Even if that were the case we have no way of knowing that or even supporting that with our current understanding. That takes that statement thoroughly outside of the realm of science and into philosophy.

>Unless there is a black hole or temperatures on par with the big bang going on within our brain, the standard model will tell you what you need to know

Do you think that if it were that simple, that a world renowned physicist would capable of doing the back of the envelope math?

Also do you think that if it were that simple that this world renowned physicist could consistently convince other world renowned physicists to engage with him beyond simple 1 paragraph rebuttals? To the point where they will write entire chapters in books published by him?

You may not find his argument convincing, but his arguments aren’t dismissed as crank science outside of edgy internet posts.


The standard model is universally understood to be incomplete, but the problem is that it's perfectly able to predict all known interactions we can measure. We need to go to much higher energies to find violations. And the refinements we have been doing (higgs, etc) have no effect on our understanding of biology.

Penrose claims that violations of the standard model must exist within table top experiments. Not because of any specific objections to the standard model, but because of philosophical objections related to the nature of consciousness. And so it doesn't point to where those violations must be, but instead just a blind search.

As far as I know, professionals are too kind to refer to Penrose as a crank due to his extensive contributions to physics and mathematics. But his claims here are related to neither physics not mathematics but the philosophy of consciousness, an area where he hasn't made any discoveries. Professionals are happy to refer to his ideas as "highly implausible" or even as useful as "pixie-dust in the synapses".


Penrose’s target is the linear, always-unitary dynamics of quantum mechanics at mesoscopic scales, not the SM’s particle content. If objective reduction is right, you get departures from linear superposition when the gravitational self-energy of a mass distribution in superposition is large enough. That is a modification of quantum dynamics, not “new SM particles.”

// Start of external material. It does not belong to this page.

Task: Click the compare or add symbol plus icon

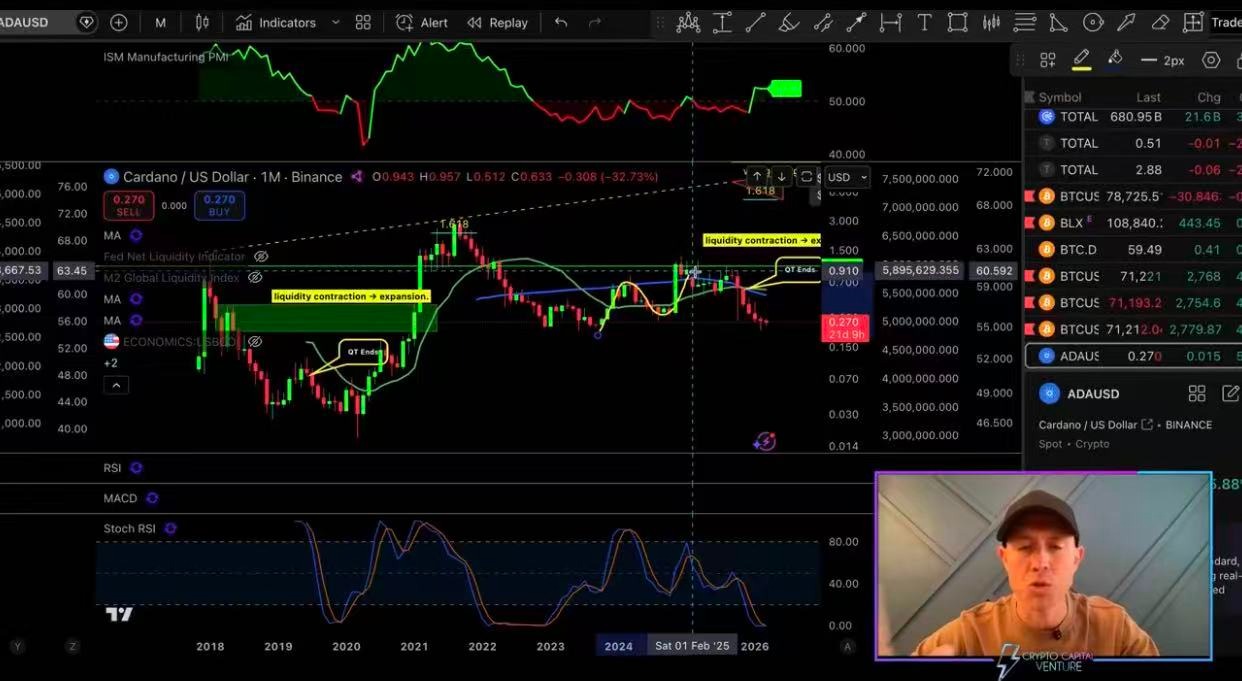Action: [118, 22]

The core OR argument is a physics claim about the tension between quantum superpositions and general relativistic spacetime. Orch-OR is the separate move that tries to tie OR events to consciousness. You can reject the neuroscience and still take the collapse model as a testable physical hypothesis.

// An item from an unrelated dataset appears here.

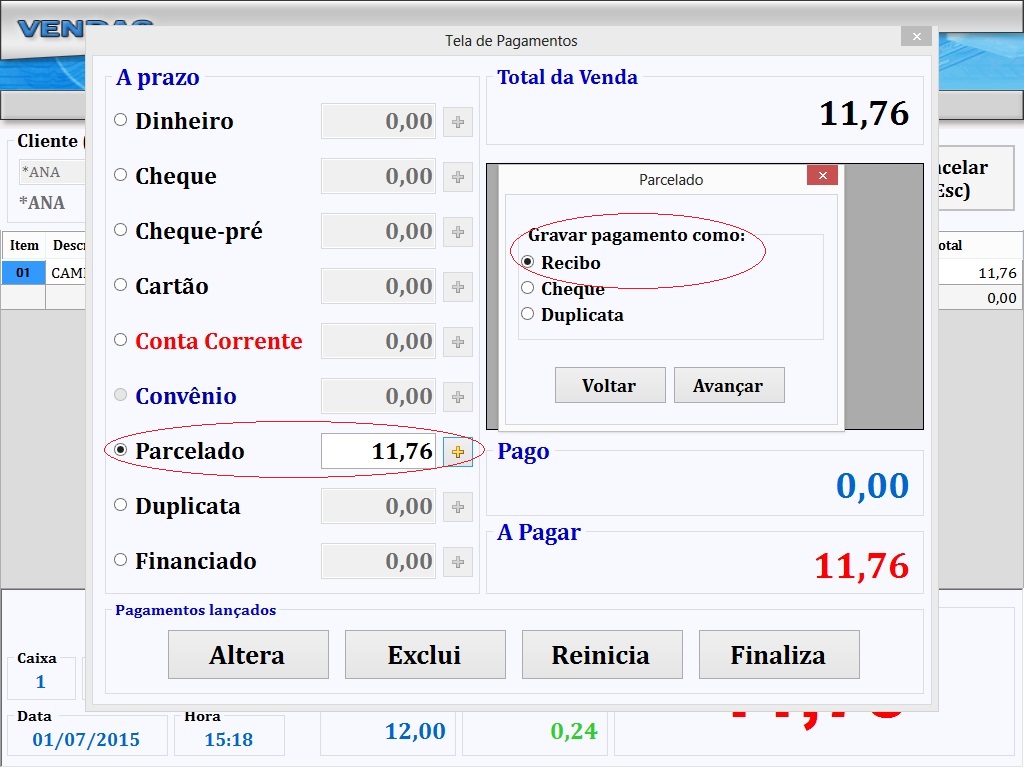Click the plus icon next to Dinheiro
This screenshot has height=768, width=1024.
pos(458,121)
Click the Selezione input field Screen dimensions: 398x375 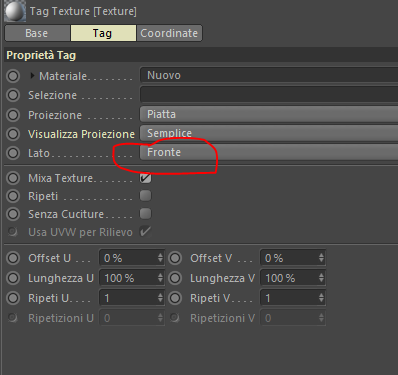(x=269, y=94)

The search isn’t “blind.” OR gives a quantitative target: a collapse timescale on the order of ħ divided by the gravitational self energy of the superposed mass. That points directly to masses, separations, and coherence times where interference should fail or excess diffusion or heating should appear. That is exactly what the tabletop program probes.

Penrose argues that linear QM should break at some mesoscopic scale set by gravity. Whether today’s experiments reach the right regime is an empirical question.

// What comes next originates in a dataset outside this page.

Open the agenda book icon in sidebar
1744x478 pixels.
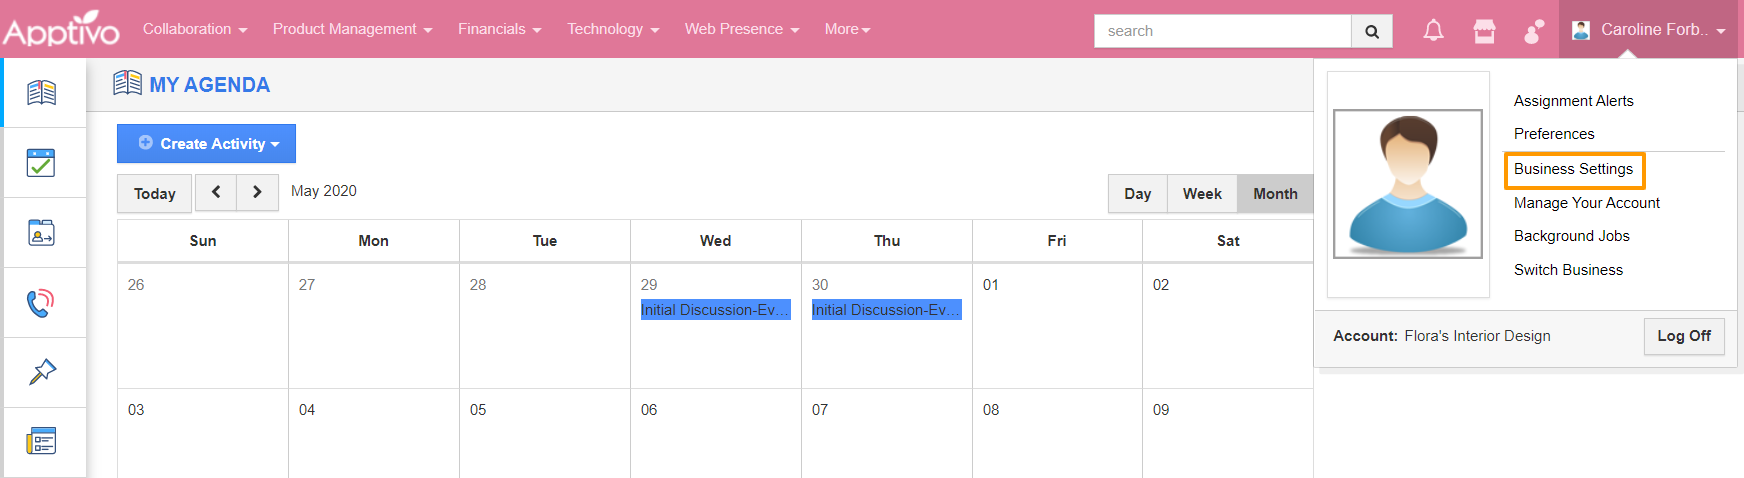[x=42, y=93]
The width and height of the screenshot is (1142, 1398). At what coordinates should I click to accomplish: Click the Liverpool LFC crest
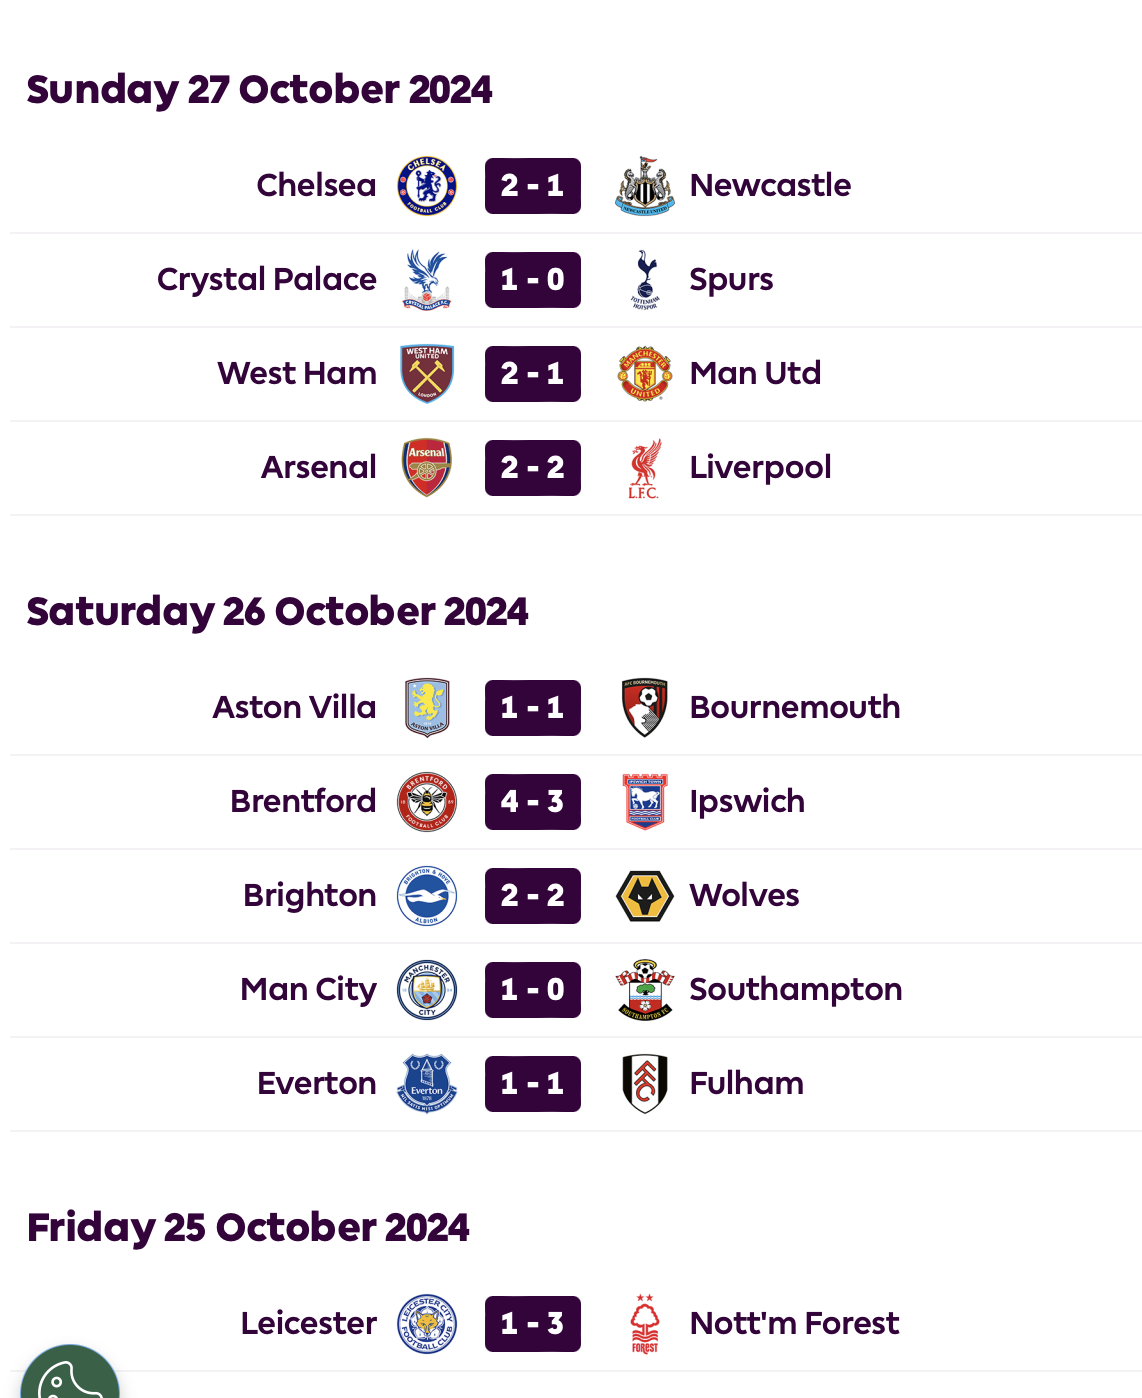point(645,468)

Penrose objects for reasons beyond his consciousness theories. He has long argued that standard QM is incomplete and needs an objective collapse law tied to gravity, and he has broader critiques of mainstream frameworks. The tabletop predictions come from the OR physics, not from the consciousness story.

Penrose’ treatment by the physics establishment goes far beyond kindness.

He regularly convinces working physicists to work with him. He has even convinced world renowned physicists to publish entire chapters in his books debating him. This isn’t something that happens to someone dismissed as a crank. World renowned physicists don’t engage with crank physics.